Lets show the first image and respective bounding box annotations

The raw Image:

imshow(images[0])
../_images/279f855c4b71d3b682024b56f0d46bf84992b3245d05e736933d6912d63da1d3.png

The respective bounding box annotations

imshow_bboxes(images[0], boxes[0])
../_images/0782066a138351560292ef6e7b49b0737a33c03b63581a3aeec4e31a925cd54e.png

Lets show some additional informatiion as e.g. class id, track_id and scores

imshow_bboxes(images[0], boxes[0], class_ids = classes[0], scores = scores[0], track_ids = tracks[0])
../_images/51a23b751b52e7955d644082f1f091541f21f2bcf4007c795684b283bcf27e44.png

Note that the first number denotes the classs id, the second the track id and the last one the confidence score in %. We can map the class ids to names by providing a mapping to the visualization function

imshow_bboxes(images[0], boxes[0], class_ids = classes[0], scores = scores[0], track_ids = tracks[0], class_id_mapping = {1 : "Human", 51: "Pan"})
../_images/bdc5a66994a73eb35ea186831d3069b17e101a537b95dbbece9068004cfce676.png

Now lets only visualize the top 3 bounding boxes with highest score

imshow_topk_bboxes(images[0], boxes[0], topk = 3, class_ids = classes[0], scores = scores[0], track_ids = tracks[0], class_id_mapping = {1 : "Human", 51: "Pan"})
../_images/f3cd3dd959dba28fa916f11999cbc7ff96b7911b647fc1523aeb50983a9119f9.png

Segmentation Masks

Finally, lets also visualize some segmentation masks

with open("data/mask_data.pkl", "rb") as f:
    testcase_in = pickle.load(f)

    images = [e["img"] for e in testcase_in]
    masks = [np.stack(e["masks"]) for e in testcase_in]
    class_ids = [np.stack(e["class_id"]) for e in testcase_in]

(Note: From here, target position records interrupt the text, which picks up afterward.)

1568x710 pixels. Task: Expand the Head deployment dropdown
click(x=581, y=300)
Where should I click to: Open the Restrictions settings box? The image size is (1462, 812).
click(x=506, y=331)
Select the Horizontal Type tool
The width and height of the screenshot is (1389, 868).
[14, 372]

print(f"Loaded {len(images)} with {[len(m) for m in masks]} masks each.")
Loaded 2 with [14, 19] masks each.
imshow_masks(images[1], masks[1], class_ids = class_ids[1])
../_images/e4acbbcb33163ad669334c4b32fca1cd4a886028cf79b540b2b2c46aff035868.png

Combine Masks and Bounding Boxes

We can also compose both visualization methods by using the draw functionality:

img = draw_masks(images[1], masks[1], class_ids = class_ids[1])
img = draw_bboxes(img, boxes[0], class_ids = classes[0], scores = scores[0], track_ids = tracks[0], class_id_mapping = {1 : "Human", 51: "Pan"})
imshow(img)
../_images/d36808857cd8d34777de908849f05b50a4419b91a530410cdb67132f93aeea85.png

Tracking Matches

Lets show matching bounding boxes one by one which were assigned by their track ids

with open("data/draw_bbox_with_cts.pkl", "rb") as f:
    testcase_gt = pickle.load(f)

images: list[NDArrayF64] = testcase_gt["imgs"]
boxes: list[NDArrayF64] = testcase_gt["boxes"]
classes: list[NDArrayI64] = testcase_gt["classes"]
scores: list[NDArrayF64] = testcase_gt["scores"]
tracks = [np.arange(len(b)) for b in boxes]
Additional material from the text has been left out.